--- BEGIN RECORD EXTRACTS ---

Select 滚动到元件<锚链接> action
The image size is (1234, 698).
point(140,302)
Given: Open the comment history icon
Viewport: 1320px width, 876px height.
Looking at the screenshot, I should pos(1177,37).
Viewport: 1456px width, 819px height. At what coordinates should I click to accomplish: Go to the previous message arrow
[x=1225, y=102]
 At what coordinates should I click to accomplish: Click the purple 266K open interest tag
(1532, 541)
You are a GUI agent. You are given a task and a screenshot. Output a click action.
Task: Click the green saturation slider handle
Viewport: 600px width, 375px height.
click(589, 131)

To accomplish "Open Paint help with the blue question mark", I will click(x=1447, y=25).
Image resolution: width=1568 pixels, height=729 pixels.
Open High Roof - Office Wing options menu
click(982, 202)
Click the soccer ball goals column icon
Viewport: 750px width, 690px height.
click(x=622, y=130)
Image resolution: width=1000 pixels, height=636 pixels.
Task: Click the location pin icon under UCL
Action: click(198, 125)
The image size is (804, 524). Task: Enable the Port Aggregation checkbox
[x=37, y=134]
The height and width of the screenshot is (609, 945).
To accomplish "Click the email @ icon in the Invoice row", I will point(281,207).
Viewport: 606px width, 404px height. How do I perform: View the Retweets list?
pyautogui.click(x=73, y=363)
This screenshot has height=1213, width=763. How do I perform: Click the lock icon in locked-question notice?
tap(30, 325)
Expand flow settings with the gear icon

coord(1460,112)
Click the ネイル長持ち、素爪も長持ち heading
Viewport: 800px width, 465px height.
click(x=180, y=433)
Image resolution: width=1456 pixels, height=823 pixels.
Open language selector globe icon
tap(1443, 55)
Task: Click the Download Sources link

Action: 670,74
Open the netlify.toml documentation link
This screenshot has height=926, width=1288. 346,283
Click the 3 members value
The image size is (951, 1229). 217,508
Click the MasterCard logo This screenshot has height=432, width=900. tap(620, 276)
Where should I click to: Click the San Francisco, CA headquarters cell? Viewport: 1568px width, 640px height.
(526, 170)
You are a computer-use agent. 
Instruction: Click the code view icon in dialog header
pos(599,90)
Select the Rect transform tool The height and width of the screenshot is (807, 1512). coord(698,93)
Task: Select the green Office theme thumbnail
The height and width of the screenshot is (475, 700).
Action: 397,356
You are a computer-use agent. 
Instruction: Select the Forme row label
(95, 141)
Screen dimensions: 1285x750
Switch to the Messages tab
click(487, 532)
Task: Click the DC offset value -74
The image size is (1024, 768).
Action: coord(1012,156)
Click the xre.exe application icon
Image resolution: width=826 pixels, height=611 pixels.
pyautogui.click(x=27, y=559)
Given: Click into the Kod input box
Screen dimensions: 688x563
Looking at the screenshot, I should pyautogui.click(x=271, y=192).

--- END RECORD EXTRACTS ---

■ SHORT PROBLEM
Quote the items word for word, starting with the very first line and stopping after the line that contains "(1532, 541)", with that line included.

■ THE COMPLETED TASK
Select 滚动到元件<锚链接> action
The image size is (1234, 698).
point(140,302)
Given: Open the comment history icon
Viewport: 1320px width, 876px height.
Looking at the screenshot, I should pos(1177,37).
Viewport: 1456px width, 819px height. At what coordinates should I click to accomplish: Go to the previous message arrow
[x=1225, y=102]
 At what coordinates should I click to accomplish: Click the purple 266K open interest tag
(1532, 541)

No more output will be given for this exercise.